L’exception d’inconstitutionnalité concerne les dispositions du pt. 8 (viii) de l’article 13 de l’Ordonnance d’urgence gouvernementale n° 8/2015 qui établissent que : “Dans les cas prévus à la section vii, si l’opérateur économique paie l’amende pour infraction ou la moitié du montant, ainsi qu’un montant équivalent à dix fois l’amende imposée, la sanction complémentaire cesse de plein droit dans les 24 heures suivant la présentation de la preuve de paiement à l’organisme de constatation. Le montant équivalent à dix fois l’amende imposée est versé au budget de l’État et peut être payé à la Caisse d’Épargne – CEC – S.A. ou aux unités du Trésor public et n’est pas remboursable si, à la demande de l’opérateur économique, le tribunal annule le procès-verbal de l’infraction”.

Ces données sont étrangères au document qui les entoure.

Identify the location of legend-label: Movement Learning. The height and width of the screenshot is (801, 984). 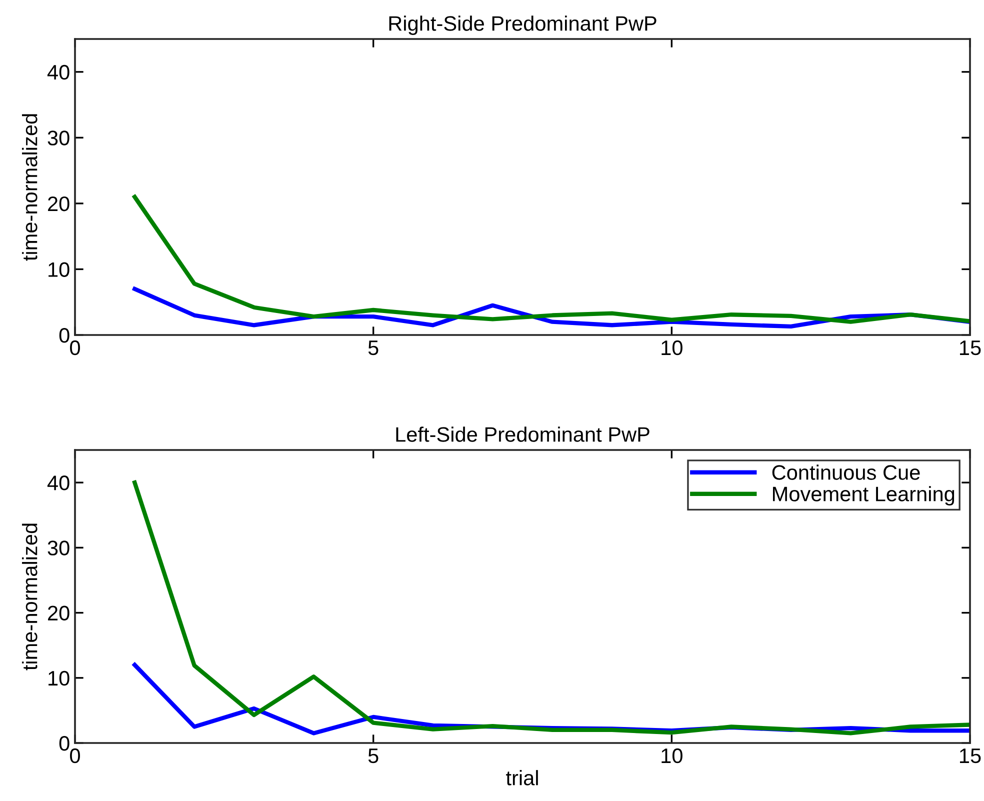
(864, 496).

Les arguments du mémoire explicatif se fondent sur la privation de ses effets d’une décision judiciaire, ce qui viole les dispositions constitutionnelles consacrant la séparation et l’équilibre des pouvoirs dans l’État, à travers le texte juridique susmentionné, car “bien que le procès-verbal de l’infraction soit soumis au contrôle du tribunal, la décision d’annulation de l’amende n’a pas pour but de réparer les préjudices subis par la personne, car l’amende et le montant d’argent payé ne sont pas remboursables”.

Ainsi, d’une part, l’opérateur économique ne peut pas réclamer le montant d’argent payé et, d’autre part, le tribunal est empêché par les dispositions critiquées de rétablir l’opérateur dans la situation antérieure à la constatation de la mesure d’infraction, bien que le procès-verbal puisse être annulé en termes de légalité.

Il est également mentionné que “l’ordonnance viole le principe de proportionnalité entre les moyens employés et le but atteint. Ainsi, le paiement de l’amende ou de la moitié du montant, le cas échéant, et d’un montant équivalent à 10 fois l’amende imposée, afin de mettre fin à la sanction complémentaire de suspension de l’activité de l’opérateur économique, apparaît comme une mesure disproportionnée pour l’opérateur économique, ayant un caractère exorbitant, l’opérateur économique étant essentiellement contraint par les organes de l’État de supporter un fardeau inéquitable et anticonstitutionnel pour exercer une liberté fondamentale”.

“Le paiement d’un tel montant, qui a un caractère arbitraire, n’est pas seulement une mesure restreignant l’exercice des droits, mais aussi une obligation excessive sur le patrimoine de l’opérateur économique, ce qui peut conduire à un enrichissement de l’État corrélé à une réduction du patrimoine de la personne, ce qui n’est pas conforme aux principes d’une société démocratique”.

Par rapport à ces dispositions, le Médiateur considère que l’acte normatif critiqué est totalement inconstitutionnel, car il porte atteinte à la liberté d’accès à la justice, au droit d’une personne lésée par une autorité publique d’obtenir réparation de son préjudice, aux conditions de restriction de certains droits et libertés ainsi qu’à la liberté économique des personnes concernées.